ROME – Pope Francis Sunday marked the feast of Pentecost by offering believers a lesson in basic Jesuit spirituality regarding discernment, explaining how the Holy Spirit works and different ways to distinguish the spirit of God from “the spirit of evil.”
Referring to the day’s Gospel reading in which the Holy Spirit descends on the apostles, the pope said that without the Holy Spirit, Jesus’s followers “were alone, by themselves, huddled together.”
“With the Spirit, they were open to all,” he said, adding that “In every age, the Spirit overturns our preconceived notions and opens us to his newness.”

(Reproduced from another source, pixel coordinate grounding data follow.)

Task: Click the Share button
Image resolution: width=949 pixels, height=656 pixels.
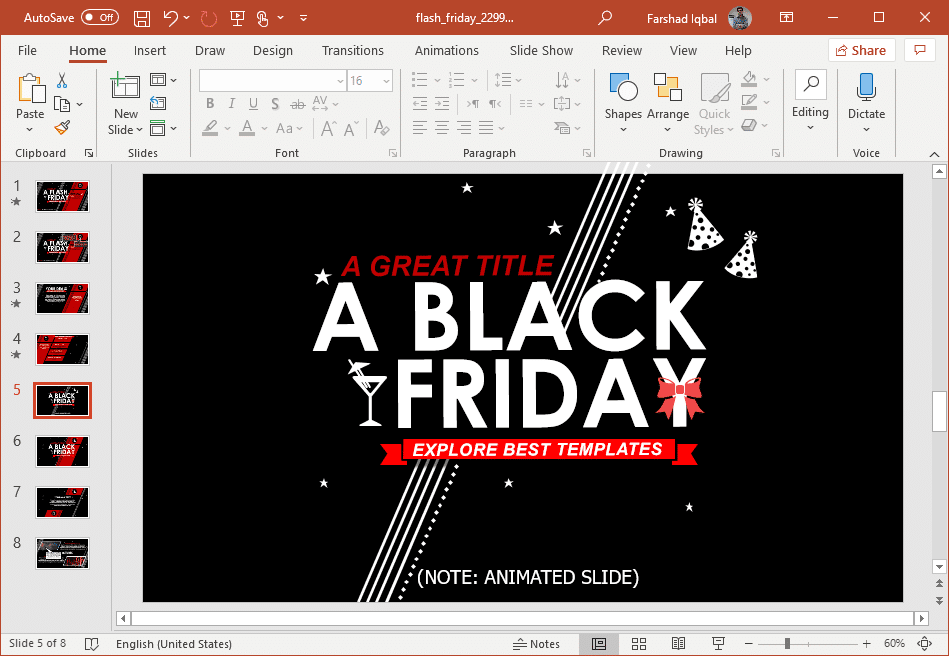Action: point(861,51)
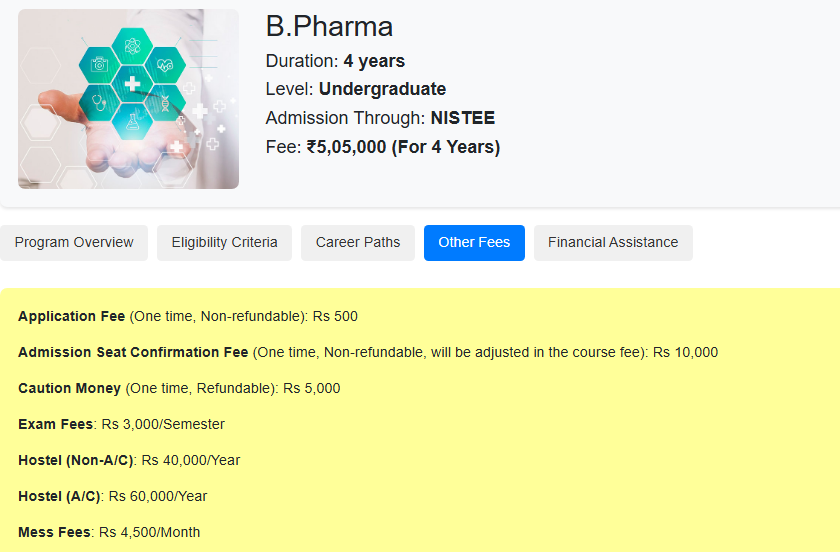The height and width of the screenshot is (552, 840).
Task: Click the Hostel (A/C) fee entry
Action: 112,496
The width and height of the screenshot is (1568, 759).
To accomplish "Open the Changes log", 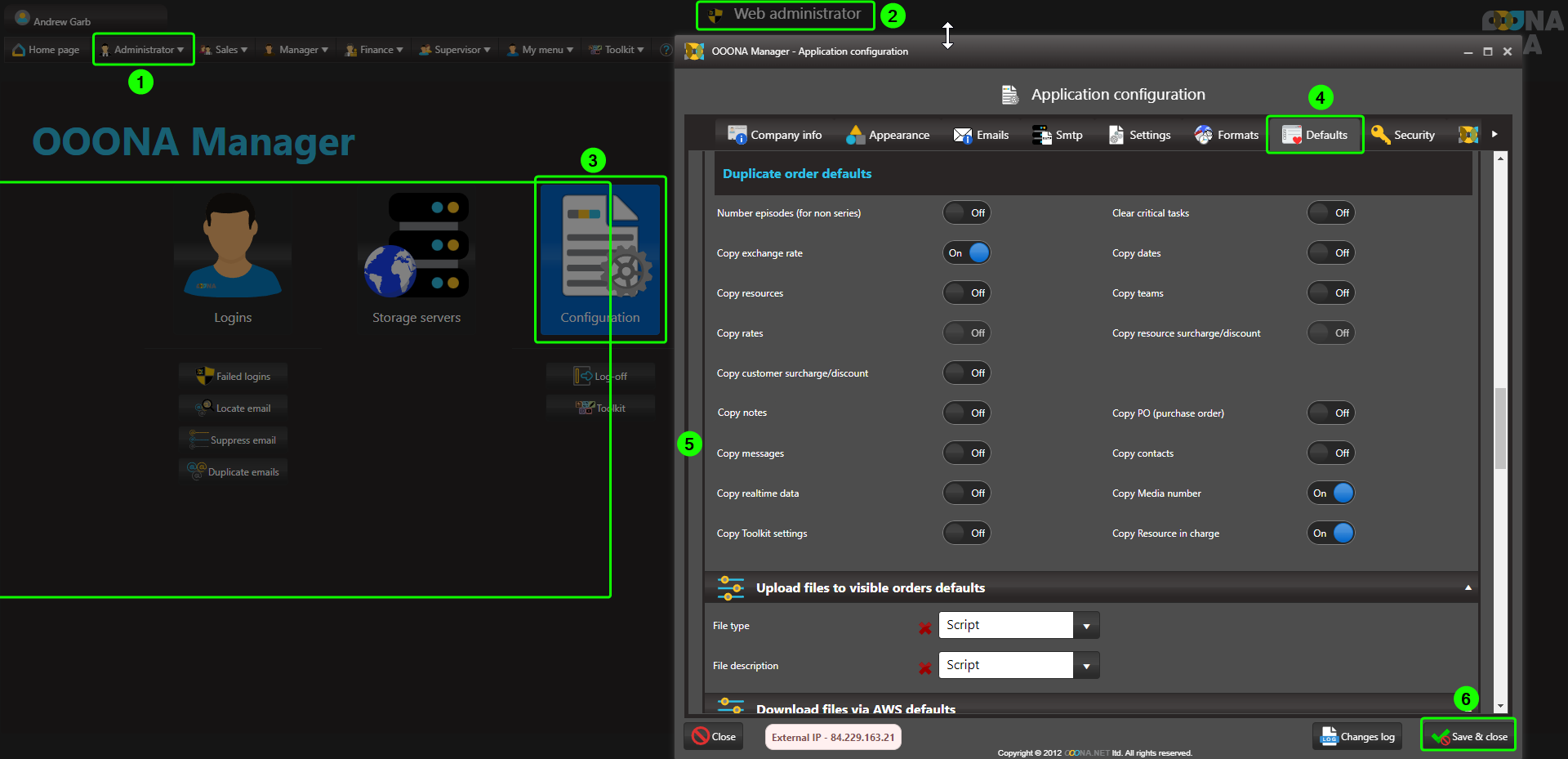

The Holy Spirit, he said, teaches the Church “to be an open house without walls of division.”
Pope Francis spoke during Mass for the solemnity of Pentecost, which commemorates the descent of the Holy Spirit on to the apostles and officially brings the liturgical season of Easter to an end.
He entered the basilica in a wheelchair, which he has been using regularly for the past few weeks due to severe knee pain, which has limited his mobility. As he has often done in recent months, the pope did not celebrate the Mass but rather “assisted” in the ceremony, which was presided over by 88-year-old Italian Cardinal Giovanni Battista Re, Dean of the College of Cardinals.

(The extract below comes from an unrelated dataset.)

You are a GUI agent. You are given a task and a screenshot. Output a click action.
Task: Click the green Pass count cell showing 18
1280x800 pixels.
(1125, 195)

In his homily, the pope said the role of the Holy Spirit is to give a “new and full understanding” of Jesus’s words and actions.
“God does not want to make us encyclopedias or polymaths,” he said, saying the understanding the Holy Spirit gives is not a question of knowledge, but rather “quality and perspective. The Spirit makes us see everything in a new way, with the eyes of Jesus.”

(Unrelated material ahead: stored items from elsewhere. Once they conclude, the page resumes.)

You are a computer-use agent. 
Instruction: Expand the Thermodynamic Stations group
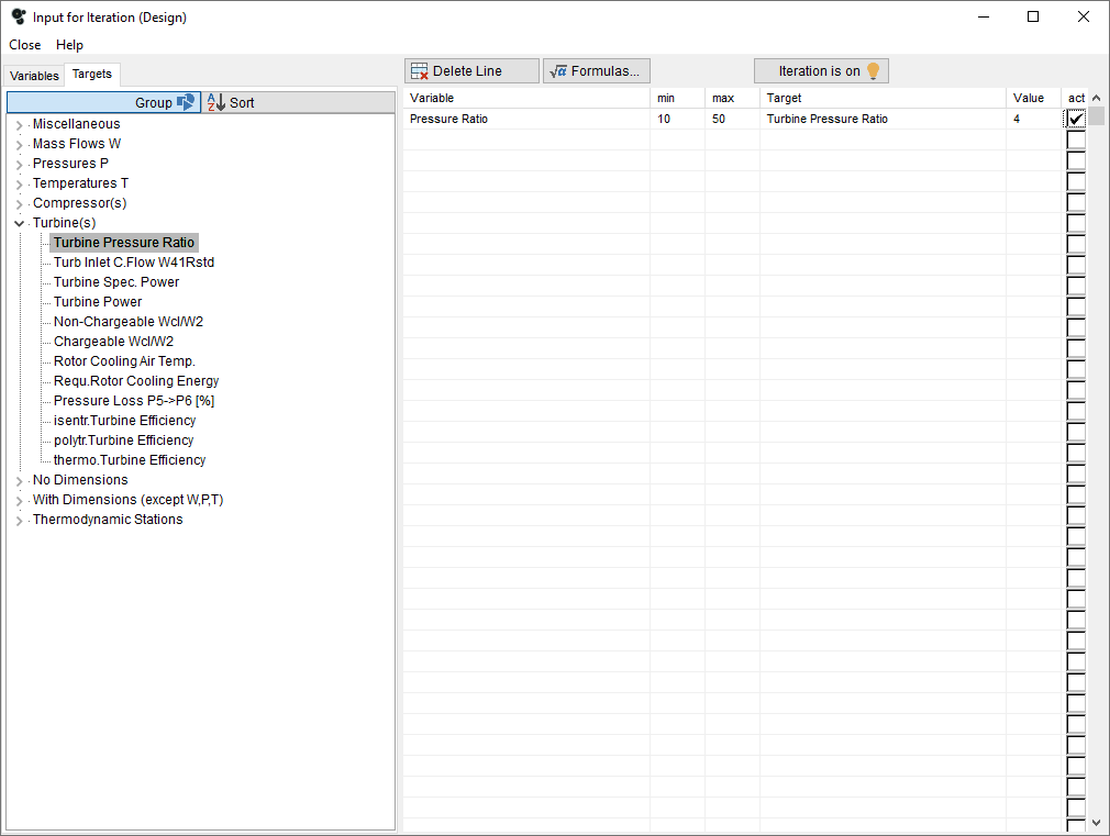pyautogui.click(x=18, y=519)
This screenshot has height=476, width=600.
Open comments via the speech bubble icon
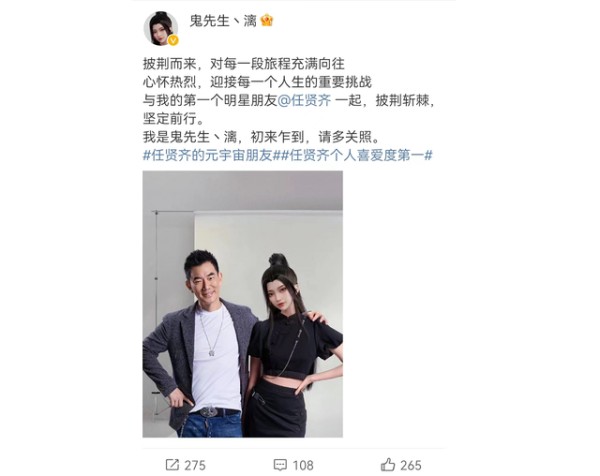pos(280,465)
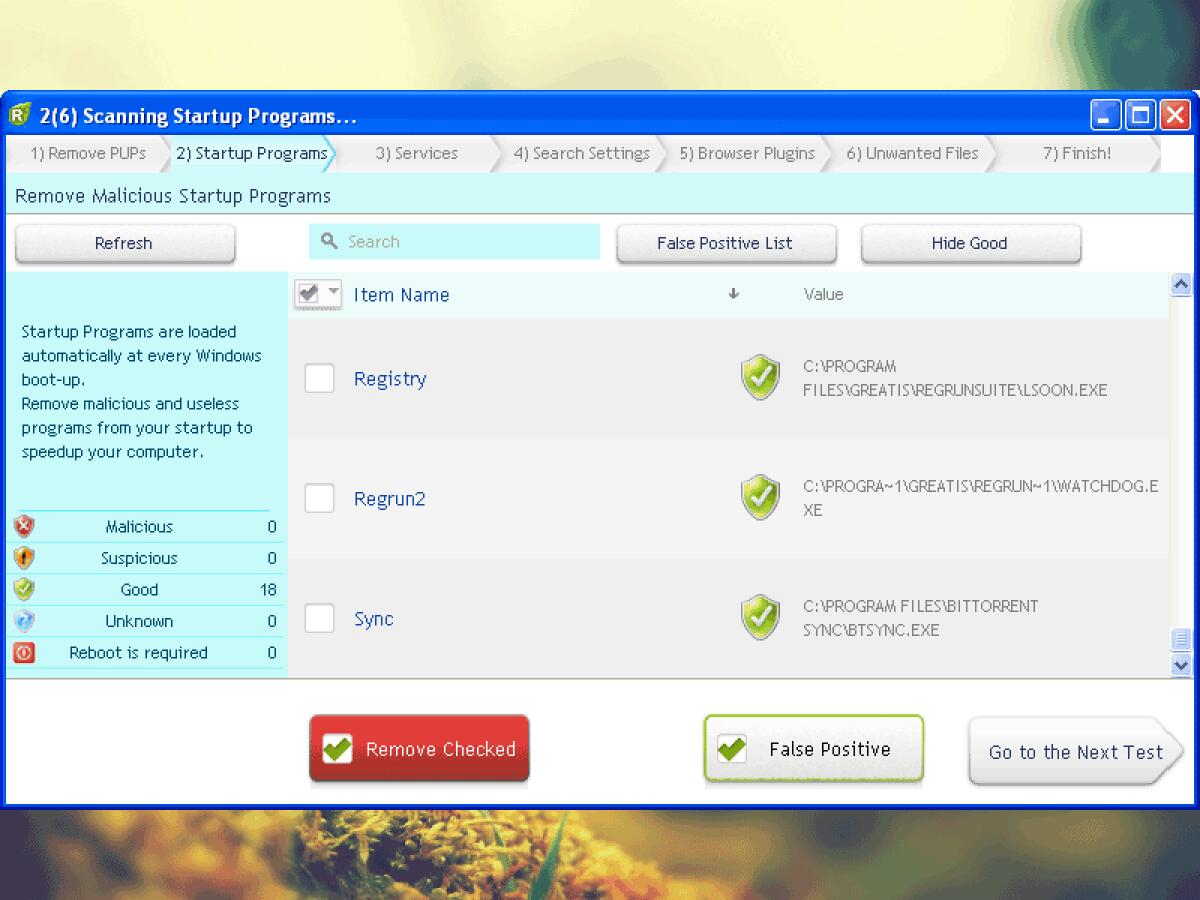Toggle the Item Name sort arrow

pos(733,294)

In terms of where to begin, Francis said the spiritual life starts with love and Jesus’s insistence that “If you love me, you will keep my commandments.”
“We tend to think the exact opposite: if we keep the commandments, we will love Jesus. We tend to think that love comes from our keeping, our fidelity, and our devotion,” he said. “Yet the Spirit reminds us that without love as our basis, all the rest is in vain.”
No matter what problems, worries, or past hurts exist, he said, these are the moments when the Holy Spirit “asks you to let him in. Because he, the Consoler, is the Spirit of healing, of resurrection, who can transform the hurts burning within you.”
Drawing on his Jesuit roots, Pope Francis stressed the importance of being able to distinguish the voice of the Holy Spirit from “the spirit of evil,” saying there are several clues to help in making the distinction.
The Holy Spirit, he said, “will never tell you that on your journey everything is going just fine,” but rather “corrects you; he makes you weep for your sins; he pushes you to change, to fight against your lies and deceptions, even when that calls for hard work, interior struggle and sacrifice.”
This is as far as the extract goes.